Contexts Editor

Peter Zelaskowski

I was browsing Facebook the other day, when I came across these words “En el idioma extranjero, las palabras no tienen infancia.” They were attributed to somebody I’d never heard of before, Emine Sevgi Ozdamar, and for a while they danced about inside me. Eventually, of course, I had to convert them to English, “In the foreign language, words are without a childhood.” I suspect the original language, of the meaning these words convey, was German, although their author is originally from Turkey but moved to Berlin when she was a young adult. I had to have these words inside me in my mother tongue because I knew they were saying something important to me about how it feels to speak in Spanish, a language I entirely acquired as an adult. The image I often use is that for me communicating in Spanish feels like skating on thin ice – precarious and lacking in the sufficient depth and accumulated layers of meaning required for secure forward motion – but speaking using “words without a childhood” somehow felt closer to more adequately describing what is going on. I often experience a kind of meaning gap, as I speak in Spanish, that there’s something I’m just not getting or, at the other extreme, a kind of meaning overload, in that there’s something I’m communicating excessively and unintentionally due to my limited connotational capacities. Of course, these phenomena occur in my native tongue but are somehow much less frequent and less pronounced. Talking of tongues, Ozdamar, while writing about how she adapted to her new language, German, quotes a Turkish proverb, “the tongue has no bones” and is more agile and less rigid than the rest of our bodies while taking on the new, such that perhaps what one loves about learning a foreign language is precisely the journey, in which you make a lot of mistakes on the way, but you “turn the words left and right, you work with it, you discover it”.

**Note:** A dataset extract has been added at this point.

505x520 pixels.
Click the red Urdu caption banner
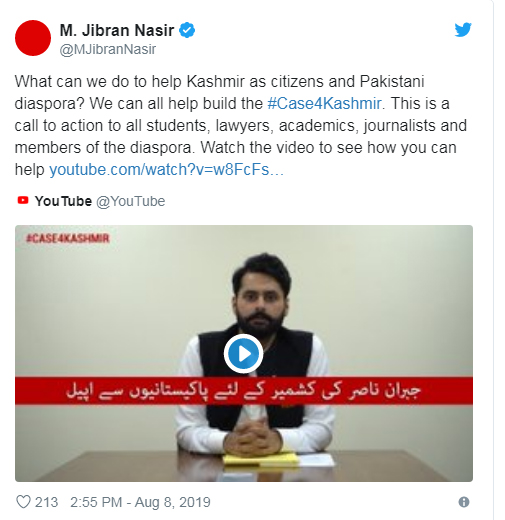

Many people, when approaching me to ask about the Barcelona Symposium, have added that they have been taking, or intend to take, Spanish classes during the coming year. With registration and the call for papers portal now open in the three working languages of the Symposium, English, Spanish and Catalan (http://www.gasi-bcn2020.com) things are heating up and the time to put our tongues to the test is less than a year away. The symposium will take place in two venues, a civic centre and a school, both based in the Sants neighbourhood, a traditional working-class area of the city, once a small separate industrial town. No doubt, it will be a challenge to work between different languages and venues.

At the current UN Climate Action Summit in NewYork, I heard Greta Thurberg berating her adult audience, “Yet you all come to us young people for hope, how dare you!”. Hope, these days, is in short supply, so it’s prescient that this issue centres on three contributions, plus subsequent reflections, by Smadar Ashuach, Ido Peleg and Earl Hopper, to a panel on hope in GA at a recent conference. In addition, there’s a refreshingly open and honest interview by Rob White of next year’s Foulkes Lecturer, Sue Einhorn. We also have the second concept originally written for the Group Analytic Dictionary (GAD) project. This time we have Rachel Chejanovsky on mind in GA. Hope in GA usually arises from engaging in open exchange and dialogue and the authors and editors of the GAD project are very keen to receive feedback and engage in dialogue on their work in order for this collective project to evolve. With dialogue in mind, I am delighted that important dialogic work between people from the Ukraine, Russia and Germany, at two conferences in 2015 and 2017, is reported on here in German by Stephan Alder. There’s also reports from some fascinating GA work being undertaken in Poland at a series of workshops entitled “Poland on the Couch”. Finally, I would like to thank Harold Behr for choosing to send to Contexts an unpublished piece he found, “buried” in his archive, by Adele Mittwoch, to include as a tribute to her memory.